Directions. Output the material from the line containing "Open Aura site via arrow icon" through the line containing "Action: click(8, 172)" as a Markdown table with the columns No. and Text, giving each line its own numbered row and skipping blank lines. Leave the pictures out of the table.

Entries.
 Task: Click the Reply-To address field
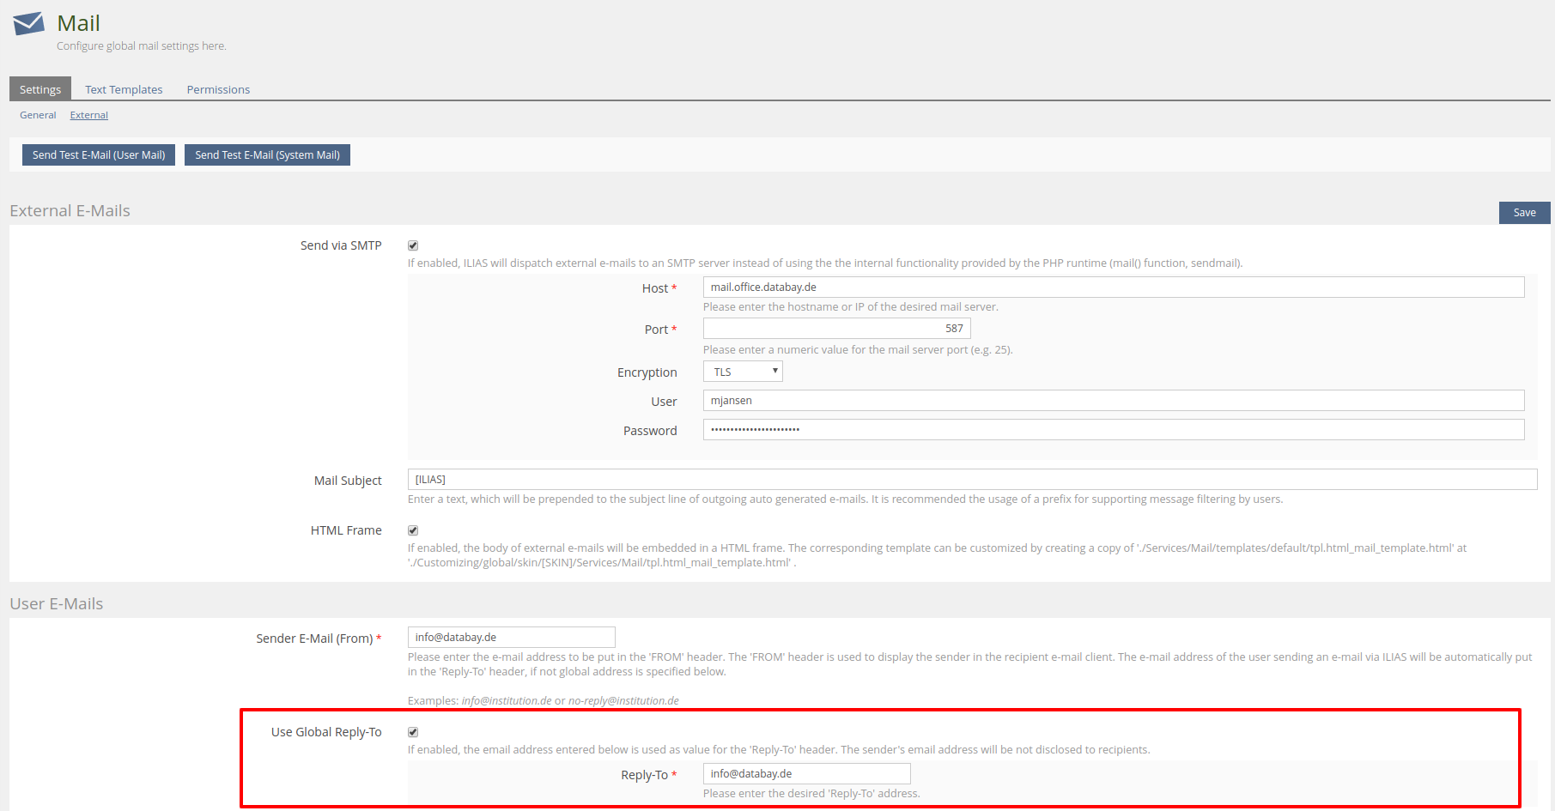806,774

---

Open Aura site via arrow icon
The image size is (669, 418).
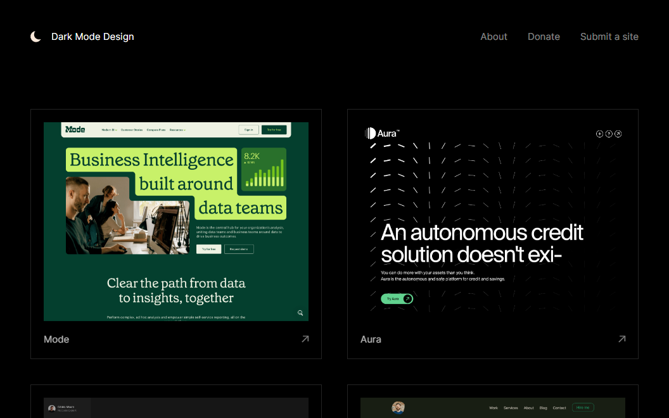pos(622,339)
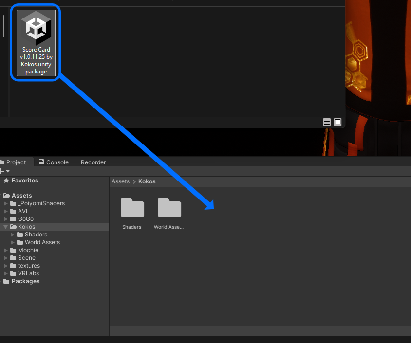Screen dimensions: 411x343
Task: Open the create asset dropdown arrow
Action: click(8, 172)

Solution for this task.
| No. | Text |
|---|---|
| 1 | Open Aura site via arrow icon |
| 2 | The image size is (669, 418). |
| 3 | pos(622,339) |
| 4 | Screen dimensions: 411x343 |
| 5 | Task: Open the create asset dropdown arrow |
| 6 | Action: click(8, 172) |